— start of PROVIDED PASSAGE —

Posts Tagged ‘Best Practices’

Series – Building your business on Microsoft technologies (Part 0 – Roadmap)

Written by Cornelius J. van Dyk on . Posted in Blog

Many people launch new businesses or expand small businesses to the point where IT starts to play a role.  It is at that precipice where the question about which software to use and build on becomes evident.  As happens in most companies, a software package that most closely does what is more urgently needed, is installed by someone and it starts to gain user traction.  This repeats over and over again until at some point, someone has to figure out how to untangle the spaghetti mess that resulted.

If only someone had planned the expansion and use of software beforehand, it would have saved tons of time for whoever ends up with that project.  And that… is where this series comes into play…

I’ve built my career over the last 10 years or so, on Microsoft technologies.  There’s always someone out there who’s done what you need, IF you understand what you need.  That’s what Enterprise Architects to best.  Understanding the business need and marrying that up with technology decisions that will help drive the business forward.  I intend this series to provide a road map for anyone who needs to build a business on technology that’ll allow less rework down the road.  I will cover all the topics as one may encounter them from the perspective of small (or even one man/woman) IT departments where budgets are tight (especially in the current economy) and getting high priced consultants isn’t always an option.  The most expensive thing that’s done in IT, is rework.  Doing the same thing over and over again because it wasn’t done properly the first time.

My vision for this series is to be a guide that most IT personnel could follow to deploy technologies within their company that’ll be properly positioned to support company growth in the future, requiring little to no rework at any point in time.  So without any further delay… here is my Roadmap for this series… Please note that I’ll be updating the Roadmap as time goes on and I write the corresponding articles and link to them.  It may be a good idea to Bookmark/Favorite this post for future reference.

  1. Installation – Windows Server 2008 R2.  Since Windows Server 2008 R2 is the latest and greatest server operating system from Microsoft, we’ll use it as the basis for all our servers.
  2. Configuration – Creating the Primary Domain Controller – Enabling the Active Directory Domain Services Role on Windows Server 2008 R2.  Once we have our first server with an operating system installed, it’s time to create our company domain.  We’ll be using Active Directory authentication for our environment.
  3. Business Continuity – Enabling and Testing the Windows Server Backup Feature on Windows Server 2008 R2.  No progress can or should be made until we’re sure we can recover from absolute disaster.  That means our server is completely dead and we have to restore onto new metal.  Backup and Restore functionality must be tested before we do anything else.
  4. Configuration – Enabling the Hyper-V Role on Windows Server 2008 R2.  Getting ready for virtualization is a key action here.  In a small business, there is seldom money for multiple servers so we have to stretch our resources to the max by employing virtualization.  Since running absolutely everything on one single server is not only NOT recommended as a Best Practice but also detrimental to scaling with business growth, virtualization is a perfect solution.  We will be using Microsoft’s Hyper-V technology to host all our servers on the same physical box.

— end of PROVIDED PASSAGE —

◆ **SHORT TASK**:
Please reproduce the part of the Microsoft technologies roadmap post starting with "3. Business Continuity" and going on through "do anything else.". The entries that follow aren't needed for this.

— start of DATASET —

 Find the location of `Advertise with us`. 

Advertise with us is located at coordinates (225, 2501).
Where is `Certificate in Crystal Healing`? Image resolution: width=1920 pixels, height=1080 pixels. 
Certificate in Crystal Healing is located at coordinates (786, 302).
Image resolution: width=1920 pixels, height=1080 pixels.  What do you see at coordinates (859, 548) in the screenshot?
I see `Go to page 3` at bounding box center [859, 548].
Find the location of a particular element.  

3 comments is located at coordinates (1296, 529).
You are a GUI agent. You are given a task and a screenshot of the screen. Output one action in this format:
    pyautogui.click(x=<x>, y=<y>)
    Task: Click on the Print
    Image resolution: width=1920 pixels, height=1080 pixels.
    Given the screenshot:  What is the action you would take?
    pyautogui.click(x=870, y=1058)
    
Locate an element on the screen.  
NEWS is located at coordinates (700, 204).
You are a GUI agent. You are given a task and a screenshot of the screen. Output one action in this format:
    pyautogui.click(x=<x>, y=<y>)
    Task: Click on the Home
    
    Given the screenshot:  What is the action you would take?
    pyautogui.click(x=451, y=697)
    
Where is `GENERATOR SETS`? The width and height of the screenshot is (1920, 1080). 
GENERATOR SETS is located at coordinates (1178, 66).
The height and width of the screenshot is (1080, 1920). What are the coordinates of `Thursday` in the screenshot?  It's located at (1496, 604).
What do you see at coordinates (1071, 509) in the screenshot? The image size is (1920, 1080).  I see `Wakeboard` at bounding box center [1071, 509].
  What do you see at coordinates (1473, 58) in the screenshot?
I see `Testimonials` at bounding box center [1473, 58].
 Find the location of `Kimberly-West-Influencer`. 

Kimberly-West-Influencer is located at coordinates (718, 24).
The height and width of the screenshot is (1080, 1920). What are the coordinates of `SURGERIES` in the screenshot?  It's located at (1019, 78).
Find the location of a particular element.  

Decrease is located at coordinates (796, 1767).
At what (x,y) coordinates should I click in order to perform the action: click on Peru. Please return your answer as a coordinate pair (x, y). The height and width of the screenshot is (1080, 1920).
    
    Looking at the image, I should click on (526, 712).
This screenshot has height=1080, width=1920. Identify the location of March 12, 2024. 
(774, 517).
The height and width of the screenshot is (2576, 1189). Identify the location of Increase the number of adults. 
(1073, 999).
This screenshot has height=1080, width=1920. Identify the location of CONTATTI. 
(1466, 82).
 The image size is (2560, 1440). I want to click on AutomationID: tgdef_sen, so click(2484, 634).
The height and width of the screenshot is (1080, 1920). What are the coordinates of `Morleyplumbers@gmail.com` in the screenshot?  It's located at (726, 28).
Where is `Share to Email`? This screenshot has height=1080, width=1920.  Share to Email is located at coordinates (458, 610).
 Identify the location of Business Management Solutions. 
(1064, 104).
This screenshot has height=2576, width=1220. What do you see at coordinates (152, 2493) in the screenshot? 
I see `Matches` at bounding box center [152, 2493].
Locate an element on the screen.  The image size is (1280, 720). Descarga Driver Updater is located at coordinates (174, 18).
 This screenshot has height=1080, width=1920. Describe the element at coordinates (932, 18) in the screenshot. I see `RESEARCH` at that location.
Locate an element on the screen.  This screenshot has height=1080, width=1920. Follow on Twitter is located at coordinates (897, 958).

— end of DATASET —

◆ **RIGHT ANSWER**:
3. Business Continuity – Enabling and Testing the Windows Server Backup Feature on Windows Server 2008 R2.  No progress can or should be made until we’re sure we can recover from absolute disaster.  That means our server is completely dead and we have to restore onto new metal.  Backup and Restore functionality must be tested before we do anything else.